Title: Thermoelectric Properties of Graphene through BN-ring Doping: A Theoretical Investigation

Abstract: Graphene has been widely studied for various applications due to its outstanding electrical and mechanical properties. However, its potential in thermoelectric applications has been limited by a low Seebeck coefficient and high thermal conductivity. Efforts to enhance its thermoelectric properties have involved the usage of carbon-based nanoribbons, strain engineering, and heteroatom co-doping, particularly with Nitrogen and/or Boron atoms. In this work, multiscale simulation approaches combining DFT calculations and semi-empirical models are used to explore the potential improvement of the thermoelectric properties via borazine (B$_3$N$_3$)-ring doping.
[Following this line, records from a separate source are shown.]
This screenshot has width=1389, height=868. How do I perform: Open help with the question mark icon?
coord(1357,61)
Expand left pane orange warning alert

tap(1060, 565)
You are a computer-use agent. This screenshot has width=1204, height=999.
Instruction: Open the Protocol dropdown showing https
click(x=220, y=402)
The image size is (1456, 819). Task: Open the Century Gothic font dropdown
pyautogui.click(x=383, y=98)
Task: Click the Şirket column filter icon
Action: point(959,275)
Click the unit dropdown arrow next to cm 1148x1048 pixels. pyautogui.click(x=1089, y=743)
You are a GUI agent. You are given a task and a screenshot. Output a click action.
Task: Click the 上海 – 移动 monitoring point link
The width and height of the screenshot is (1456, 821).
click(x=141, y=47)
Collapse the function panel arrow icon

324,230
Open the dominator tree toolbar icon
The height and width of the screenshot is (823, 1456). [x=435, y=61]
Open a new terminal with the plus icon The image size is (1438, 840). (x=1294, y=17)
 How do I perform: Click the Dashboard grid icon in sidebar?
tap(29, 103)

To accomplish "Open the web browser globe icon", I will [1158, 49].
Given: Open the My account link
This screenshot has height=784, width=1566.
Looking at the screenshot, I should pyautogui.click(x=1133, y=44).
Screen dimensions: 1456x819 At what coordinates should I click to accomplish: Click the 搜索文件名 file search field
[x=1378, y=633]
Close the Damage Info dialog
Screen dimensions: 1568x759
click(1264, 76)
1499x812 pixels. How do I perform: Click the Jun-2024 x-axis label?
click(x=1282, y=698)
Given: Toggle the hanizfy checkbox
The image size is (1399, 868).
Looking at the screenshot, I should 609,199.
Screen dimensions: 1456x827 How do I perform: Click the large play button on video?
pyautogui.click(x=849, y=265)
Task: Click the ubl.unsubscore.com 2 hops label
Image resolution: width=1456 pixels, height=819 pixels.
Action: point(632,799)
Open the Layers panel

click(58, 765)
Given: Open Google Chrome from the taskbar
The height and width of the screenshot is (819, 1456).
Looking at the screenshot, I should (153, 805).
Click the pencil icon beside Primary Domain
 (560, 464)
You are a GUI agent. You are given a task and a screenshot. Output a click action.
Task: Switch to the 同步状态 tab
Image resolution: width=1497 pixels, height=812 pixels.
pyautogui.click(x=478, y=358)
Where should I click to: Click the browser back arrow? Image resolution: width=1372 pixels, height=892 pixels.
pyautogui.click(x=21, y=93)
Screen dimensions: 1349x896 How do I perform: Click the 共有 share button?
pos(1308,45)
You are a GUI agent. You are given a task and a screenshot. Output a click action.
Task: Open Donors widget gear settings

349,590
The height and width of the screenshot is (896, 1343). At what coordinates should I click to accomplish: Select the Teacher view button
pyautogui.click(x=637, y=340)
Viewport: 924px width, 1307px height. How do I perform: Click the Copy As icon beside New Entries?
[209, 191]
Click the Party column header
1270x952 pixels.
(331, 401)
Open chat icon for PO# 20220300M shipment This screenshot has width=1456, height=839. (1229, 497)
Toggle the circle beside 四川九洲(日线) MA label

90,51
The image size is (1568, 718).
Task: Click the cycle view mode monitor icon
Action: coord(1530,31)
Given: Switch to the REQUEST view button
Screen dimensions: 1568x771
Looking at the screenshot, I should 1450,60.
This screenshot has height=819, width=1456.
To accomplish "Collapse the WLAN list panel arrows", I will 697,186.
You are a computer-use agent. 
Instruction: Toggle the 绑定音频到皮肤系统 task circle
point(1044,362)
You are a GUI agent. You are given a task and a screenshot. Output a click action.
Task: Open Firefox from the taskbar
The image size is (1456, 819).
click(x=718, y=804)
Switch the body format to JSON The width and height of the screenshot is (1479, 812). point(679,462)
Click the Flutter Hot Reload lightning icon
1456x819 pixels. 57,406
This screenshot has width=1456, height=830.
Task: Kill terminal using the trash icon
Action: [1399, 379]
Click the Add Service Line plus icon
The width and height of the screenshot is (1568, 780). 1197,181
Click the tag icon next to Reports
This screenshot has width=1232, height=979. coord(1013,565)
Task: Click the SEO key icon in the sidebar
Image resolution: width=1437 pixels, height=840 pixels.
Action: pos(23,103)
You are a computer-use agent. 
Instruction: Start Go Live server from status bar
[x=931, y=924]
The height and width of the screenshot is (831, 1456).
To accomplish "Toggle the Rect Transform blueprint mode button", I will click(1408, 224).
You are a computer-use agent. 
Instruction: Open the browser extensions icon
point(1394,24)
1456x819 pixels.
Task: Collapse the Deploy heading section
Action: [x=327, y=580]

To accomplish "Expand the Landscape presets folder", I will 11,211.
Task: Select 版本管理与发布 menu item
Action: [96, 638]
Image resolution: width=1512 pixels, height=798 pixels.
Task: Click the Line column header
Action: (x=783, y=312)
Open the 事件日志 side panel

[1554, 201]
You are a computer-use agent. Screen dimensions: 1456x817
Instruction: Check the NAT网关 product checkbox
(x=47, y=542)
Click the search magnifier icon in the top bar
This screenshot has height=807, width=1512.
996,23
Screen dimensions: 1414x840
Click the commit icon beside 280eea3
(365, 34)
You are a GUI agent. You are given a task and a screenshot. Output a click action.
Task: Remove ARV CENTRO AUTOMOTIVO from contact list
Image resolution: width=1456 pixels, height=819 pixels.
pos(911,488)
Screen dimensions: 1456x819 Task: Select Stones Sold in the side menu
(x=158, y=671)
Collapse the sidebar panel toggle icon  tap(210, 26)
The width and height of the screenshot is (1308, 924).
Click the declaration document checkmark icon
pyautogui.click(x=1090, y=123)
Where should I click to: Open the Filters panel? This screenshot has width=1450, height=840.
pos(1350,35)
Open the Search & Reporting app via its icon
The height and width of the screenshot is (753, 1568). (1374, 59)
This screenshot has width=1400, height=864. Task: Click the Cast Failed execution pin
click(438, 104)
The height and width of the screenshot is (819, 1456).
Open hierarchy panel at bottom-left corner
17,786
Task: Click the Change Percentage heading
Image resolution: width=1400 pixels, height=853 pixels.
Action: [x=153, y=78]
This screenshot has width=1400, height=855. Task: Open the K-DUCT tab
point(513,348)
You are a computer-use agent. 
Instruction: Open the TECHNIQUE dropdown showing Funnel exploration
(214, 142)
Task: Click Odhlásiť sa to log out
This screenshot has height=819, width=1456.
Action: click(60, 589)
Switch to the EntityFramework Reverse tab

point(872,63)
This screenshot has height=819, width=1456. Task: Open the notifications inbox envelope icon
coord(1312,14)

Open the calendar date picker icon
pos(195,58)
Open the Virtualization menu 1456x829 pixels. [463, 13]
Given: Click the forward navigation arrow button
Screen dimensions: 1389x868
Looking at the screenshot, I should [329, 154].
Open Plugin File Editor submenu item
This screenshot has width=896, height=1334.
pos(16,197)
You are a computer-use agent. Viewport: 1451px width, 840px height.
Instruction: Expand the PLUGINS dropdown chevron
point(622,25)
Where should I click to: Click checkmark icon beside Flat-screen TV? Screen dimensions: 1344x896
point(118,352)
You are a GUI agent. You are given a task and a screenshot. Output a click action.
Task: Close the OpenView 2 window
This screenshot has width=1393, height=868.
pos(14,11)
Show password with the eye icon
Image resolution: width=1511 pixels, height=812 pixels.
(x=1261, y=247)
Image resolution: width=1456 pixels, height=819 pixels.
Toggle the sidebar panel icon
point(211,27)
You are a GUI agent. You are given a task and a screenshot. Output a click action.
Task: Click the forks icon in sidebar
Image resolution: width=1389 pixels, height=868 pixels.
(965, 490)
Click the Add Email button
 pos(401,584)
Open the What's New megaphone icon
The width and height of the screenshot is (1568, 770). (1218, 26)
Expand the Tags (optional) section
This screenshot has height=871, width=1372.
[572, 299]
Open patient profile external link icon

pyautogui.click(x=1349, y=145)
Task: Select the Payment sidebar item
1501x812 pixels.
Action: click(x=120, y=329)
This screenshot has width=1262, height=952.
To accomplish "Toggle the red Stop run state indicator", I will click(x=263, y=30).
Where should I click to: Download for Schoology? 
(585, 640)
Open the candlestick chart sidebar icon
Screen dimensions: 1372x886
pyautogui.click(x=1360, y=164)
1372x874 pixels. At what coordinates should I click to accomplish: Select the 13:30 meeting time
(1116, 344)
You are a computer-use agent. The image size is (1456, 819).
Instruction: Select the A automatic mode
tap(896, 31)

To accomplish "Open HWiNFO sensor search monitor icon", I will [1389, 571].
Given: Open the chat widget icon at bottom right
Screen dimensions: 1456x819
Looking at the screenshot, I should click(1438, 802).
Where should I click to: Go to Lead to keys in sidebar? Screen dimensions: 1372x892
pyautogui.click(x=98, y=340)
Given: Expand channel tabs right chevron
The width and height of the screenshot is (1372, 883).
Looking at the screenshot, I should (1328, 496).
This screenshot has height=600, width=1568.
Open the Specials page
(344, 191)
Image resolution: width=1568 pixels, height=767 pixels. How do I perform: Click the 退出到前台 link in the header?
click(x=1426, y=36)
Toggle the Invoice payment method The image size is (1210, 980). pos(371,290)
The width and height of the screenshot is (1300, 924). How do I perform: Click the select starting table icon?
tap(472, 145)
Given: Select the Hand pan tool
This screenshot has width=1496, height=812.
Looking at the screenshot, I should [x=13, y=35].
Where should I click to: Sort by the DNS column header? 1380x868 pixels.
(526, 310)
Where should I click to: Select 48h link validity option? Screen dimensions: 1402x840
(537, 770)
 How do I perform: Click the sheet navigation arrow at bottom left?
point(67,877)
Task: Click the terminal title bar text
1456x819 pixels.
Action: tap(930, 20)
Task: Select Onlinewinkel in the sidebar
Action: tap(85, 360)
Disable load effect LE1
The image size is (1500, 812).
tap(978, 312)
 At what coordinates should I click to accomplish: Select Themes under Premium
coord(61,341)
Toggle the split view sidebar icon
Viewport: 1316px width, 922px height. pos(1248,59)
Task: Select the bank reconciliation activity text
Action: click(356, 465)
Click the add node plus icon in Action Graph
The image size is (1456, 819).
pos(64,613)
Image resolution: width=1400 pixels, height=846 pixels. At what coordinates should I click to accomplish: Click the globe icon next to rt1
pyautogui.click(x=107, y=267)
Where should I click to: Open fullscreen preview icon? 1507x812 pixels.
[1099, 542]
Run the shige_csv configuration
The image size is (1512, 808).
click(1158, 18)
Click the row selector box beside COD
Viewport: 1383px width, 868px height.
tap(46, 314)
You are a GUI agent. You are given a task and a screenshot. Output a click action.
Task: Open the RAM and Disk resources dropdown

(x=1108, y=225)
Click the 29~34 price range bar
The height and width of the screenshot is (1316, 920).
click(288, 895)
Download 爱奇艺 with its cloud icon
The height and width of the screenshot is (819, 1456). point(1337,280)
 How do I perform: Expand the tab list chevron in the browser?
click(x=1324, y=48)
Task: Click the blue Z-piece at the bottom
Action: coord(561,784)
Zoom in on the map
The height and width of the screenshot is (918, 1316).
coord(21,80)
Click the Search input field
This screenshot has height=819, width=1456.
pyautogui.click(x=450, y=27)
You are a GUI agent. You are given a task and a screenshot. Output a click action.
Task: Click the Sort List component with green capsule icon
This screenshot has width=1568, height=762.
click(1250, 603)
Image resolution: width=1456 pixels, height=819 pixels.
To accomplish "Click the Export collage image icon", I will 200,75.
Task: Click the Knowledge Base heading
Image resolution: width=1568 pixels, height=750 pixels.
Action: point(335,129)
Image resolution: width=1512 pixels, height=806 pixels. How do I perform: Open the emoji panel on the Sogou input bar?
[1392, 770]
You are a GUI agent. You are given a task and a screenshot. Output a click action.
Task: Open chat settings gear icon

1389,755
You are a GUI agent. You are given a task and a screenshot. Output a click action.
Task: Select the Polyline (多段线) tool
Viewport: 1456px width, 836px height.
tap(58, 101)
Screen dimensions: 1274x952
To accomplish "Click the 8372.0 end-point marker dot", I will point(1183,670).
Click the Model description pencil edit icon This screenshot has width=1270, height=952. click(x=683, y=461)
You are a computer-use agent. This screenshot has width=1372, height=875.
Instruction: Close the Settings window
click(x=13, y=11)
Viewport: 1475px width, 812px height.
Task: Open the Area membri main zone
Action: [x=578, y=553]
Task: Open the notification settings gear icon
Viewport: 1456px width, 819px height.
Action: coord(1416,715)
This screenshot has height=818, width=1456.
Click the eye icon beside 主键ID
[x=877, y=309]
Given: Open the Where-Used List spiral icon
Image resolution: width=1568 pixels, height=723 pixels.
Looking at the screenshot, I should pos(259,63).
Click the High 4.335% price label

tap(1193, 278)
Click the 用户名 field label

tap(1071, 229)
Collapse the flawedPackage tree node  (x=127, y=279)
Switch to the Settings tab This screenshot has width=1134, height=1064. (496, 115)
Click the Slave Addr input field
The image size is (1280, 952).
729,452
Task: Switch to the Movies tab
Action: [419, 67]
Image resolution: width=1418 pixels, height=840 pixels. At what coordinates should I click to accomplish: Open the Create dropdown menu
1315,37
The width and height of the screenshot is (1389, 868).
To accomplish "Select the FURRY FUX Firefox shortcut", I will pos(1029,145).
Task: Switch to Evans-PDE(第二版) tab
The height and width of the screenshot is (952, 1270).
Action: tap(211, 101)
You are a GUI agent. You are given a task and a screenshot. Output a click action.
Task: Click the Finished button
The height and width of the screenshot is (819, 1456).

As bandgap engineering can be obtained with this doping, the thermoelectric properties of graphene are significantly enlarged, albeit at the cost of reduced conductance. The effects observed are not only dependent on the concentration of BN within the graphene lattice but are also notably influenced by the relative rotational alignment of the BN rings. Furthermore, the effect of the distribution and rotational disorder are considered, showing reduced electronic conductance compared to the periodic case highlighting the importance of precise control over the doping parameters of BN-ring. Lastly, the thermal lattice conductance is estimated revealing a substantial reduction of up to 40$\%$ compared to pristine graphene opening up the possibility of enhancing the thermoelectric efficiency of BNC materials. The present theoretical approach highlights how BN-ring doping can refine the thermoelectric properties of 2D graphene, offering a pathway for enhancing its suitability in practical thermoelectric applications.